[Issue 2922] New: Egregiously bad hashing performance with strings

Sat May 2 10:42:10 PDT 2009

http://d.puremagic.com/issues/show_bug.cgi?id=2922

           Summary: Egregiously bad hashing performance with strings
           Product: D
           Version: 2.029
          Platform: PC
        OS/Version: Windows
            Status: NEW
          Keywords: performance
          Severity: normal
          Priority: P2
         Component: DMD
        AssignedTo: bugzilla at digitalmars.com
        ReportedBy: dsimcha at yahoo.com

The current hashing scheme for strings causes massive hash collisions
unnecessarily.  Here's a small program that generates random strings, hashes
them, and tracks how frequently each key is used, to demonstrate this issue.

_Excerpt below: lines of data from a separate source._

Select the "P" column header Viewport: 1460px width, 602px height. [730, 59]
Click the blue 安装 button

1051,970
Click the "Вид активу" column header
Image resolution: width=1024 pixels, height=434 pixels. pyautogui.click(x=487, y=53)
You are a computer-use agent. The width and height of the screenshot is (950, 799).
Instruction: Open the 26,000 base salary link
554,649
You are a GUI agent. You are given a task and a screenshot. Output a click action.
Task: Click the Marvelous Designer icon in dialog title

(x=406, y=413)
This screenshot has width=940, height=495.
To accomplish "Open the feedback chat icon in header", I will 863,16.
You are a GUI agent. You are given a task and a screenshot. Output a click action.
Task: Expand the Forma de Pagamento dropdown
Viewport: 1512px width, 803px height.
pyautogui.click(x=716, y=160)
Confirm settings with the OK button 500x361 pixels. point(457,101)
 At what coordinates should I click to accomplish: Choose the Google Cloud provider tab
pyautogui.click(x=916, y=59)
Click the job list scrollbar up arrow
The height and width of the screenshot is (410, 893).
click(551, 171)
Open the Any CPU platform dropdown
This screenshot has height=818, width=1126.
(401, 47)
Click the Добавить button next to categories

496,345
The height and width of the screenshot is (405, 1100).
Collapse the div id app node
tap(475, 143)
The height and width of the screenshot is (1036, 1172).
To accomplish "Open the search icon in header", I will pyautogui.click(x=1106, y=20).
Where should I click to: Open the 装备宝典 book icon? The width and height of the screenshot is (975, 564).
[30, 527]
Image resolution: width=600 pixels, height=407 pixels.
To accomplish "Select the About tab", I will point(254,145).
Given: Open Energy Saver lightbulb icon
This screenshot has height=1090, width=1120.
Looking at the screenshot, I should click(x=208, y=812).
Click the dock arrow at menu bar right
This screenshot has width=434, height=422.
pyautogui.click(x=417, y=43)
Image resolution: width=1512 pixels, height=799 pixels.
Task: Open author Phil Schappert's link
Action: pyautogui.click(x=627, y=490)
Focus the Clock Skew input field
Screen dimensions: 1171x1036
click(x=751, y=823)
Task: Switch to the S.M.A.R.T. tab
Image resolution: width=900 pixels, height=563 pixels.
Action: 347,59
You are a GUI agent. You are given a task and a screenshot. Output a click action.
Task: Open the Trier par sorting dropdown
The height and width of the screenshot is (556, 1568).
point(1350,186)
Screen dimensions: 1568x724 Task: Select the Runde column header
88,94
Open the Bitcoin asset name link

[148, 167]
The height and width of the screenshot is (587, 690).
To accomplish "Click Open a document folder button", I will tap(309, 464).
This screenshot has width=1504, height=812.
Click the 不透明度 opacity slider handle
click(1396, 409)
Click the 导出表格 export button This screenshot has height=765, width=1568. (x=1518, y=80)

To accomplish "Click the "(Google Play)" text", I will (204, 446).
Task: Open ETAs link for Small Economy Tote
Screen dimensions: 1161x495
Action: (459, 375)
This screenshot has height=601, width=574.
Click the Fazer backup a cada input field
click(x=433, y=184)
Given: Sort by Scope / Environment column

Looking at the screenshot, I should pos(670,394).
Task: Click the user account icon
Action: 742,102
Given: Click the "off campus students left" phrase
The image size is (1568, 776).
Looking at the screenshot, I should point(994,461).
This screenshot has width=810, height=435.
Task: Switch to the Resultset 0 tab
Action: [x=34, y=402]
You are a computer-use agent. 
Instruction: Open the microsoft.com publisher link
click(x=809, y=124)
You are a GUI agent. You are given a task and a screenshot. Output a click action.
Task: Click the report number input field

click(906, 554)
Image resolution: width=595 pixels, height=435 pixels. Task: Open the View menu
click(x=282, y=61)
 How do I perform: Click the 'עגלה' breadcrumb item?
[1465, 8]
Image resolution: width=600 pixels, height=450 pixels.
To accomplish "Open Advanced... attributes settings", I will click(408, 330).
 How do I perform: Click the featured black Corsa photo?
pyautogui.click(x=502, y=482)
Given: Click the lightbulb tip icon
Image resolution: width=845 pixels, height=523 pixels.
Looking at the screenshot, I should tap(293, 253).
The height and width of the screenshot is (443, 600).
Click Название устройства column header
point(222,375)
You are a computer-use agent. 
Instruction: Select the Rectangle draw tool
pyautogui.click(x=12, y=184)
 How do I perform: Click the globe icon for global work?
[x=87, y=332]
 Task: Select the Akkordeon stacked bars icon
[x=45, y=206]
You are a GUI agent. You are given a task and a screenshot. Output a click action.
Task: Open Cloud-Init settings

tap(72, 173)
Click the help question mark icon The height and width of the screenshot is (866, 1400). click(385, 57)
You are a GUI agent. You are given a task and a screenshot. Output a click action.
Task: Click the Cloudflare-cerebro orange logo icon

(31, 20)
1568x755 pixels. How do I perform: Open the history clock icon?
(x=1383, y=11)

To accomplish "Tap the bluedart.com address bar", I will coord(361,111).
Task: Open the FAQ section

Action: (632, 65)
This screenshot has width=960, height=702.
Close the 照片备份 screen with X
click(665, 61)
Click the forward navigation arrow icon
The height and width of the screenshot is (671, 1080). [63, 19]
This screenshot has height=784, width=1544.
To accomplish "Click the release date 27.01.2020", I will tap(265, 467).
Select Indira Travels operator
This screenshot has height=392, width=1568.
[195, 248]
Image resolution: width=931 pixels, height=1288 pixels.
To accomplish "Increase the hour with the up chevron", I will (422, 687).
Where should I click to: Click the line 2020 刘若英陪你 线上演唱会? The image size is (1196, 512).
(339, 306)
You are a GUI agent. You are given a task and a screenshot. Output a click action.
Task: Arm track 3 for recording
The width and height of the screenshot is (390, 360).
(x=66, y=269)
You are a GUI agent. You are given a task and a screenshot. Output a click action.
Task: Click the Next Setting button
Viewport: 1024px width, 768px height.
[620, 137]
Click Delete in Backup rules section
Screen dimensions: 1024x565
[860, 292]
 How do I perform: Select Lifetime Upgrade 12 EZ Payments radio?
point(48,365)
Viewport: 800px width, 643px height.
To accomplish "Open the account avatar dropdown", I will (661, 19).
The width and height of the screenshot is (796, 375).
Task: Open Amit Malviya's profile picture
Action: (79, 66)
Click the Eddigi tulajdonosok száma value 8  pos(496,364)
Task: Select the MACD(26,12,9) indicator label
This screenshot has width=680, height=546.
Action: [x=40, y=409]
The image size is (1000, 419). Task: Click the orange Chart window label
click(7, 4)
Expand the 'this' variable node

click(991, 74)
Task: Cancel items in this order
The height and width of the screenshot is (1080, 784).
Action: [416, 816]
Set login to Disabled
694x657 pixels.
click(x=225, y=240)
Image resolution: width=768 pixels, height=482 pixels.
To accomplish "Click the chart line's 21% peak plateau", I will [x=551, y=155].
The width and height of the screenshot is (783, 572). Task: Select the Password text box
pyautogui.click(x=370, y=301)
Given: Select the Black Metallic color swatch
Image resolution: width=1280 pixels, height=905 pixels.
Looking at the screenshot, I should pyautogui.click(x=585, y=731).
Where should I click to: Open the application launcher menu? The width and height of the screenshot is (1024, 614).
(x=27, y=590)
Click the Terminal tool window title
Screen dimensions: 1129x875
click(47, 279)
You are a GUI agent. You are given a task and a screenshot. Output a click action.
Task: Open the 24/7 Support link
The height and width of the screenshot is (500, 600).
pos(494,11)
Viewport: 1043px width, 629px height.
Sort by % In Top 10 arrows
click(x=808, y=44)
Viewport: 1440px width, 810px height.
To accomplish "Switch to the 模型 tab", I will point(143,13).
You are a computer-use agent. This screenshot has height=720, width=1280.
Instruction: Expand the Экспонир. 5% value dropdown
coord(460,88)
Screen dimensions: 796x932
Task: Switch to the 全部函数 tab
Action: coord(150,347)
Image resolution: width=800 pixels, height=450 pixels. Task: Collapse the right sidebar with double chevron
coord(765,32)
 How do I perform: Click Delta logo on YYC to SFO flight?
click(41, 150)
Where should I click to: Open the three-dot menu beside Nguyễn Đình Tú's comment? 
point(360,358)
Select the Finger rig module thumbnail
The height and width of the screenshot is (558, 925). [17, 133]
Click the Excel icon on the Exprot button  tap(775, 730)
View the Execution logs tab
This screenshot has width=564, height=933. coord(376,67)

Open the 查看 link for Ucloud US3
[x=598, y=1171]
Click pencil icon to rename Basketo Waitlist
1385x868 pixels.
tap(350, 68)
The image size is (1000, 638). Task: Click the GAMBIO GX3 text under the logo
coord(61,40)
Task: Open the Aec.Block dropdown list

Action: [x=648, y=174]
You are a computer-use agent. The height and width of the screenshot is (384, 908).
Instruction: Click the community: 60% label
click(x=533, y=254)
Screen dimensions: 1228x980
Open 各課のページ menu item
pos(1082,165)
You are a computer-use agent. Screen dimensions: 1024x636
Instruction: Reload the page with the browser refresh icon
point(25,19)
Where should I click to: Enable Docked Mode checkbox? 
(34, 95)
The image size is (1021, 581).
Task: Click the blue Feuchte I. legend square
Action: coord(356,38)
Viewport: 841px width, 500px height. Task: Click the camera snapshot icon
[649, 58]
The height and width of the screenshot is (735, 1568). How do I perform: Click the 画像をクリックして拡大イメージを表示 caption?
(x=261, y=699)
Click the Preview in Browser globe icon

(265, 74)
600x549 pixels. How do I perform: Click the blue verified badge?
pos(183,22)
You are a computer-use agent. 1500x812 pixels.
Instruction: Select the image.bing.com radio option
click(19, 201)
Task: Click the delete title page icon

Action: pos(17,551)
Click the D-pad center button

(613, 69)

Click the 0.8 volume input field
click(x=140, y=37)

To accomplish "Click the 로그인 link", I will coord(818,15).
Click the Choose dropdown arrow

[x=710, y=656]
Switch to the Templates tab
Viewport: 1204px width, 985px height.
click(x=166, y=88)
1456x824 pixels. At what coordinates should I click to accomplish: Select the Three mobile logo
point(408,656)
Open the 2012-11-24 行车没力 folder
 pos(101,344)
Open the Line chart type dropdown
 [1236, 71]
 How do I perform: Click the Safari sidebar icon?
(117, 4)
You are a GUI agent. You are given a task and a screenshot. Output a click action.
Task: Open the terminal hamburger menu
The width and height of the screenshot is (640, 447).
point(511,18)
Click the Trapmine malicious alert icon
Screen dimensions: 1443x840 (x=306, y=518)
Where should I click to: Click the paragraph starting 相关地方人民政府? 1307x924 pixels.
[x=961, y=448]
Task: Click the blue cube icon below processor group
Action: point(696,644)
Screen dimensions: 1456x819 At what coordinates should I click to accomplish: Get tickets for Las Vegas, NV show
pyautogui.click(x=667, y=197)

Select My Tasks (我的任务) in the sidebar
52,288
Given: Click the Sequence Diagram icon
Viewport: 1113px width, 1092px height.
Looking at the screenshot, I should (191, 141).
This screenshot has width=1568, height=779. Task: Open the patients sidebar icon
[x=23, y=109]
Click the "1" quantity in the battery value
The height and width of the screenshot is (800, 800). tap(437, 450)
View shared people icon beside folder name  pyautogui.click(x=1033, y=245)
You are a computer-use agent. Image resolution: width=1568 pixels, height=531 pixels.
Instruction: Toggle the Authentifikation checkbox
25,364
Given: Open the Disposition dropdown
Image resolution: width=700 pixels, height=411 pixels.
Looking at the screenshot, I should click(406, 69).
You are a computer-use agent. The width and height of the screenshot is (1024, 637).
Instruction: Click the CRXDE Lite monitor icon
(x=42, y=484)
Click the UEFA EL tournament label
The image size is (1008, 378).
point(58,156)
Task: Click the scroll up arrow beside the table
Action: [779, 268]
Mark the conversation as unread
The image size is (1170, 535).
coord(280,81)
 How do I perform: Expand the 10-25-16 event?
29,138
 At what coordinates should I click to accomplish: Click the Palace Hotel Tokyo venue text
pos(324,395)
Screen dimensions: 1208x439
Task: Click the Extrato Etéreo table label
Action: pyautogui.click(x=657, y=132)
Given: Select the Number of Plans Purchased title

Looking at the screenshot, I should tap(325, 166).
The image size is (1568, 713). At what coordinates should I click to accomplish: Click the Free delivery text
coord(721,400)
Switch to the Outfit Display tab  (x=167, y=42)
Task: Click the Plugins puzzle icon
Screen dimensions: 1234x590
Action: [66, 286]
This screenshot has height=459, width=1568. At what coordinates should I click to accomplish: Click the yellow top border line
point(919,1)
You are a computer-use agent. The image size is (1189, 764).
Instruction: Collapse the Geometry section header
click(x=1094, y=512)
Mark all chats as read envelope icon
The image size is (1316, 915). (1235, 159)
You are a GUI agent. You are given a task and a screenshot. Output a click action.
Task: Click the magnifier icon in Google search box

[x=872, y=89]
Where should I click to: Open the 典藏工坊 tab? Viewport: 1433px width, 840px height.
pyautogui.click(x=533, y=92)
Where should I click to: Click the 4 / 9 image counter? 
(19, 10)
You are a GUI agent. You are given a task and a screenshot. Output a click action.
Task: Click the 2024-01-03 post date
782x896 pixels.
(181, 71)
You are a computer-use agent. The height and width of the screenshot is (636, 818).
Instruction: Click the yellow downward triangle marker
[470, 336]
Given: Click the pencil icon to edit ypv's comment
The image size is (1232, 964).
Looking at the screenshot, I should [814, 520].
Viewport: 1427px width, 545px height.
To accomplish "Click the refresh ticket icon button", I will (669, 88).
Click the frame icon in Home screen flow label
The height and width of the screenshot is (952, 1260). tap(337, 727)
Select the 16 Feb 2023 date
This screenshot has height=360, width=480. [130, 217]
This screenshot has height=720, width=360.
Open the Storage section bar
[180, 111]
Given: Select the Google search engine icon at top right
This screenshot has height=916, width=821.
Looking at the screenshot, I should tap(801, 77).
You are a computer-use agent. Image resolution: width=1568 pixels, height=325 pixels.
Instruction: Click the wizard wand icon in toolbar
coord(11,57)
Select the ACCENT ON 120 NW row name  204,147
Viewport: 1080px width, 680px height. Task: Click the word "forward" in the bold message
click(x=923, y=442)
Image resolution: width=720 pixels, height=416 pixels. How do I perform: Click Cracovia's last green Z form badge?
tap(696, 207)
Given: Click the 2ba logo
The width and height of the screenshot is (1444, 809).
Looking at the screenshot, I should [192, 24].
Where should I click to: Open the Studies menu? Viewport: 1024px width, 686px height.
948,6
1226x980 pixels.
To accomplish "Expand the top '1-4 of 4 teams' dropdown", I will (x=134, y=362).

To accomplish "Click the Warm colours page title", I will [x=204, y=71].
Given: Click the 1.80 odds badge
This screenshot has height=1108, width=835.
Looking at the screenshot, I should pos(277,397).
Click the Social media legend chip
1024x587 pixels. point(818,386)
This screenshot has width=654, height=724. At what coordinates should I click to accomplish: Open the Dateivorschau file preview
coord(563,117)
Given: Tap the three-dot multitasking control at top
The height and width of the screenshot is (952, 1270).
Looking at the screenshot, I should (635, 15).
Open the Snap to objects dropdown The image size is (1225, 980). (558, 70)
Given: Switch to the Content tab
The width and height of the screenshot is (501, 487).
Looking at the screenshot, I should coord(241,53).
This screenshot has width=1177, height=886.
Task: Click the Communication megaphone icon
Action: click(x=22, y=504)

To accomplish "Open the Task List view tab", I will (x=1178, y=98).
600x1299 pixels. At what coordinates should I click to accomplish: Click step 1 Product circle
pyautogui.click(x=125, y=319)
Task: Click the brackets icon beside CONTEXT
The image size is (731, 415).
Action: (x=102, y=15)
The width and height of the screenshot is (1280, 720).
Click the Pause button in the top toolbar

import std.stdio, std.random, std.algorithm, std.range;

void main() {
    uint[hash_t] hashFrq;
    bool[string] alreadyUsed;

    // Generate 100k random strings, compute their hashes and count the
    // frequency of each hash.
    foreach(i; 0..100_000) {
        string myRandString;

        // Make sure that no two strings are equal.
        do {
            myRandString = randString();
        } while(myRandString in alreadyUsed);
        alreadyUsed[myRandString] = true;

        hash_t hash = typeid(string).getHash(cast(void*) &myRandString);
        hashFrq[hash]++;
    }

    auto hashes = hashFrq.keys;
    auto counts = hashFrq.values;
    sort!((a, b) { return a.at!0 < b.at!0; })(zip(counts, hashes));
    foreach(i; 0..hashes.length) {
        writeln(hashes[i], "\t", counts[i]);
    }

    writeln(hashes.length, " unique hashes used.");
}

// Generates a random string of geometrically distributed length composed
// of uniformly distributed characters in [A-Z, a-z].  Expected length is 20.
string randString() {
    bool upperCase;
    bool keepGoing = true;
    string ret;

    uint upperA = cast(uint) 'A';
    uint upperZ = cast(uint) 'Z' + 1;
    uint lowerA = cast(uint) 'a';
    uint lowerZ = cast(uint) 'z' + 1;

    while(keepGoing) {
        upperCase = cast(bool) uniform!"[]"(0, 1);
        ret ~= cast(char)
            (upperCase ? uniform(upperA, upperZ) : uniform(lowerA, lowerZ));
        keepGoing = uniform(0.0, 1.0) > 0.05;
    }
    return ret;
}

The result is that only about 8400 unique hashes are used, meaning 90+ % of
keys cannot be stored directly in the position corresponding to their hash.
Note that this is in full hash_t space, not in the modulus space typically
used for AAs, so the real results are probably even worse.  If the hashes were
uniformly distributed across all possible values of hash_t, one only would
expect about 30 collisions, meaning about 99970 unique hashes.  (This is based
on monte carlo, not exact combinatorics, so it's only a rough figure, but it
doesn't really matter for the take-home message anyhow.) 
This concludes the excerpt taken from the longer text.